Third-Place Finisher Calls Transgender Woman's Championship Cycling Win Unfair

Posted: Oct 18, 2018 4:30 PM
Third-Place Finisher Calls Transgender Woman's Championship Cycling Win Unfair

A biological male, identifying as a transgender woman, won a women’s world cycling championship on Sunday.

Now, one of the transgender athlete’s competitors is speaking out and calling the win “unfair.”

The winner, who goes by the name Rachel McKinnon, is a professor at the University of Charleston, and represented Canada in the the recent women’s sprint 35-39 age bracket at the 2018 UCI Masters Track Cycling World Championships, held in Los Angeles.

McKinnon beat out both Carolien Van Herrikhuyzen of the Netherlands and American cyclist Jennifer Wagner to take home the gold medal in the event.

The newly-minted champion glowed about the victory on Twitter, tweeting “First transgender woman world champion...ever.”

The subject of biological men competing against women remains highly controversial in the cycling world. Back in January, McKinnon told USA Today that biological men should not be required to suppress testosterone in order to compete against women. In the interview, McKinnon also compared the issue of transgender athletes to racial desegregation in American sports.

“I bet a lot of white people were pissed off when we desegregated sports racially and allowed black people. But they had to deal with it,” said McKinnon.

But not all cyclists agree. Bronze medalist Jennifer Wagner is one of them.

The American doctor from Houston, Texas also took to Twitter to express her own views on a man competing in--and winning--the women’s cycling event.

“I was the 3rd place rider. It’s definitely NOT fair,” Wagner tweeted on Monday in a reply to another critical comment about the race.

In another tweet, Wagner addressed the fact that the International Cycling Union (or UCI), the world’s governing body of cycling, permits transgender cyclists to self-select in competition. 

“Just because it’s a CURRENT UCI rule doesn’t make it fair or right,” tweeted Wagner. “And rules can be changed.”

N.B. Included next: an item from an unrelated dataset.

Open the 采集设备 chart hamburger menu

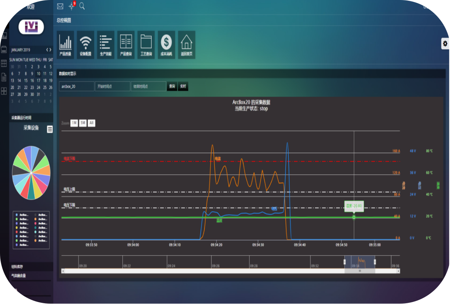(50, 129)
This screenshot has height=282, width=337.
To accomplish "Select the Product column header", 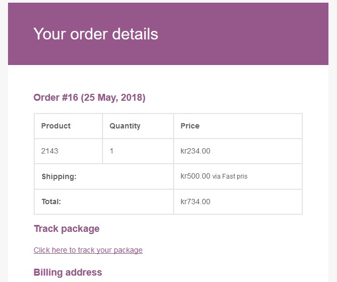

But according to McKinnon, there is nothing inherently unjust about a biological male racing against biological women. In McKinnon’s view, Wagner is instead simply suffering from a bad case of transphobia.

“This is what the double-bind for trans women athletes looks like: when we win, it's because we're transgender and it's unfair; when we lose, no one notices (and it's because we're just not that good anyway),” tweeted McKinnon. “Even when it's the SAME racer. That's what transphobia looks like.”

The ensuing social media backlash against Wagner eventually led her to make an apology, but on Thursday she also assured her followers that she is not backing down when it comes to the controversial issue of men competing in women’s sporting events.

“For those of you who think I have "folded" I have not,” Wagner stated on Twitter. “There's a group of us working on getting the rules changed but we are going to fight it offline, not in the name-calling angry world of social media. I'm choosing to move on in a positive way.”

Rachel McKinnon remains convinced that the championship win was legitimate.

“I think there is absolutely no evidence that I have an unfair advantage,” the professor declared.